Return the following material line for line, with no changes.

■ Material ■
=======

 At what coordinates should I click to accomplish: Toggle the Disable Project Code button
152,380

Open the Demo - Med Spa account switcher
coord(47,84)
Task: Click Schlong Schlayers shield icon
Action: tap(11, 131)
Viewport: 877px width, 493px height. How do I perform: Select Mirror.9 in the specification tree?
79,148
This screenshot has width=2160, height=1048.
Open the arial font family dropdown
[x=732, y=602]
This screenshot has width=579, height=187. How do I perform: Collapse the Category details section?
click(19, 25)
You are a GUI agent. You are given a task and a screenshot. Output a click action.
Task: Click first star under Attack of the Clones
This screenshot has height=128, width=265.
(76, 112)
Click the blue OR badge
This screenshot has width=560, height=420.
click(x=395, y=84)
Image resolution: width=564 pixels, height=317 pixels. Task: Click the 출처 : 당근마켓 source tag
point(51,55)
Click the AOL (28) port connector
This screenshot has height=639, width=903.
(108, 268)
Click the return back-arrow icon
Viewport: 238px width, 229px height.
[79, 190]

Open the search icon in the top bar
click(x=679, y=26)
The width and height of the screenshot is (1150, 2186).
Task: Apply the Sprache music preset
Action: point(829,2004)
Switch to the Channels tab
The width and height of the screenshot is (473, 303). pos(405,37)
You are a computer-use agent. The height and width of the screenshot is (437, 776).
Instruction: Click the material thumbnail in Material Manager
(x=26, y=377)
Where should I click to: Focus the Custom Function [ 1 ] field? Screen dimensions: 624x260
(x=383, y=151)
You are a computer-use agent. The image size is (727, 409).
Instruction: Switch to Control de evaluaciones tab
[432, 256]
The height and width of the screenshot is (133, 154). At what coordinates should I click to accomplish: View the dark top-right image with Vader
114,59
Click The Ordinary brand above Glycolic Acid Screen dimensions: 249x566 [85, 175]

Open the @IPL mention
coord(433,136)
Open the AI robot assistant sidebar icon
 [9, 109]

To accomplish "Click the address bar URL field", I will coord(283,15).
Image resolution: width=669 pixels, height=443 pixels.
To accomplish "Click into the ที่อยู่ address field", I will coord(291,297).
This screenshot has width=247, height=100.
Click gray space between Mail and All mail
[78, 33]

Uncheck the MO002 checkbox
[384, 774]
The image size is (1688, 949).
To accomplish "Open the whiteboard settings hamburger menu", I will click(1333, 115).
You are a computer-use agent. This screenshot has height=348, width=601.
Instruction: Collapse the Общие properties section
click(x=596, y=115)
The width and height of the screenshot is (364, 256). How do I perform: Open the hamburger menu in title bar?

=======

■ Result of the task ■
 At what coordinates should I click to accomplish: Toggle the Disable Project Code button
152,380

Open the Demo - Med Spa account switcher
coord(47,84)
Task: Click Schlong Schlayers shield icon
Action: tap(11, 131)
Viewport: 877px width, 493px height. How do I perform: Select Mirror.9 in the specification tree?
79,148
This screenshot has width=2160, height=1048.
Open the arial font family dropdown
[x=732, y=602]
This screenshot has width=579, height=187. How do I perform: Collapse the Category details section?
click(19, 25)
You are a GUI agent. You are given a task and a screenshot. Output a click action.
Task: Click first star under Attack of the Clones
This screenshot has height=128, width=265.
(76, 112)
Click the blue OR badge
This screenshot has width=560, height=420.
click(x=395, y=84)
Image resolution: width=564 pixels, height=317 pixels. Task: Click the 출처 : 당근마켓 source tag
point(51,55)
Click the AOL (28) port connector
This screenshot has height=639, width=903.
(108, 268)
Click the return back-arrow icon
Viewport: 238px width, 229px height.
[79, 190]

Open the search icon in the top bar
click(x=679, y=26)
The width and height of the screenshot is (1150, 2186).
Task: Apply the Sprache music preset
Action: point(829,2004)
Switch to the Channels tab
The width and height of the screenshot is (473, 303). pos(405,37)
You are a computer-use agent. The height and width of the screenshot is (437, 776).
Instruction: Click the material thumbnail in Material Manager
(x=26, y=377)
Where should I click to: Focus the Custom Function [ 1 ] field? Screen dimensions: 624x260
(x=383, y=151)
You are a computer-use agent. The image size is (727, 409).
Instruction: Switch to Control de evaluaciones tab
[432, 256]
The height and width of the screenshot is (133, 154). At what coordinates should I click to accomplish: View the dark top-right image with Vader
114,59
Click The Ordinary brand above Glycolic Acid Screen dimensions: 249x566 [85, 175]

Open the @IPL mention
coord(433,136)
Open the AI robot assistant sidebar icon
 [9, 109]

To accomplish "Click the address bar URL field", I will coord(283,15).
Image resolution: width=669 pixels, height=443 pixels.
To accomplish "Click into the ที่อยู่ address field", I will coord(291,297).
This screenshot has width=247, height=100.
Click gray space between Mail and All mail
[78, 33]

Uncheck the MO002 checkbox
[384, 774]
The image size is (1688, 949).
To accomplish "Open the whiteboard settings hamburger menu", I will click(1333, 115).
You are a computer-use agent. This screenshot has height=348, width=601.
Instruction: Collapse the Общие properties section
click(x=596, y=115)
The width and height of the screenshot is (364, 256). How do I perform: Open the hamburger menu in title bar?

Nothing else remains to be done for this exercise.